• [PASSAGE FOR REVIEW]:
·····

Stratified epithelium consists of two or more layers of cells, with only the deepest layer lining up to contact the basement membrane (see Table 8-1). It is important to note that only the cellular shape of the most superficial or surface layer is used to determine the classification of stratified epithelium. Thus, stratified epithelium can consist of cuboidal, columnar, or squamous epithelial cells, or a combination of types, as seen in a transitional epithelium.

Most epithelium in the body is stratified squamous epithelium, which includes the superficial layer of the skin and oral mucosa (see Figures 8-1 and 8-7 and Chapter 9). Only the most superficial layers of this tissue are flat cells, or squames; the deeper cells vary from the deeper cuboidal to the more superficial polyhedral. Interdigitation of the outer epithelium with the deeper connective tissue, having a basement membrane between them, appear on two-dimensional microscopic sections as the rete ridges (or rete pegs).

·····

• [DATA SHOWN]:
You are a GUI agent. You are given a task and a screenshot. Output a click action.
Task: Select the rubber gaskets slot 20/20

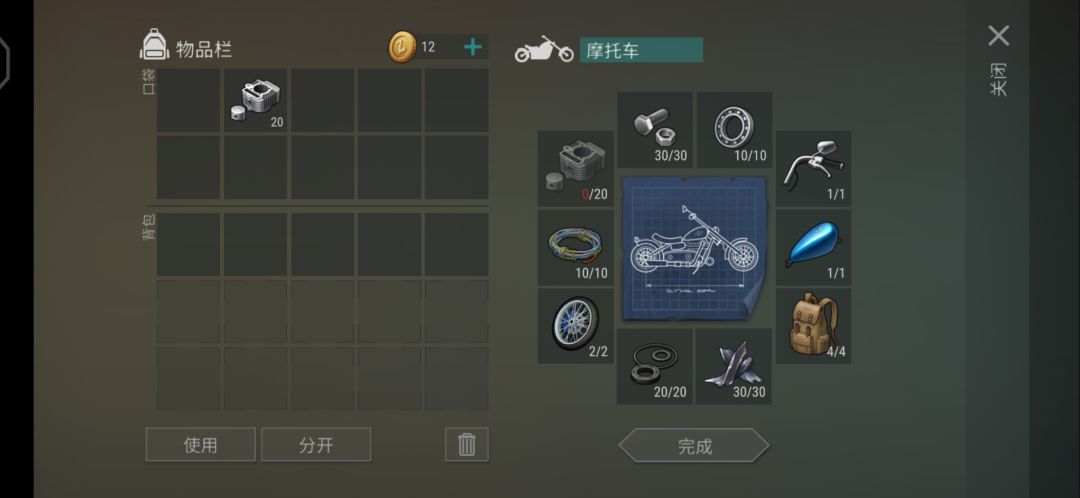point(654,366)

·····

• [YOUR TASKS]:
A. Answer these questions about the passage on stratified epithelium, one answer per line:
(i) Which layer of cells in stratified epithelium contacts the basement membrane?
(ii) What is used to determine the classification of stratified epithelium?
(iii) What do the interdigitations of the outer epithelium with the deeper connective tissue appear as on two-dimensional microscopic sections?
B. Output the stretch of the passage on stratified epithelium from "Most epithelium in" through "(or rete pegs).", copying it word for word.

• [ANSWERS BY ITEM NUMBER]:
A.
(i) Only the deepest layer.
(ii) Only the cellular shape of the most superficial or surface layer.
(iii) The rete ridges (or rete pegs).

B.
Most epithelium in the body is stratified squamous epithelium, which includes the superficial layer of the skin and oral mucosa (see Figures 8-1 and 8-7 and Chapter 9). Only the most superficial layers of this tissue are flat cells, or squames; the deeper cells vary from the deeper cuboidal to the more superficial polyhedral. Interdigitation of the outer epithelium with the deeper connective tissue, having a basement membrane between them, appear on two-dimensional microscopic sections as the rete ridges (or rete pegs).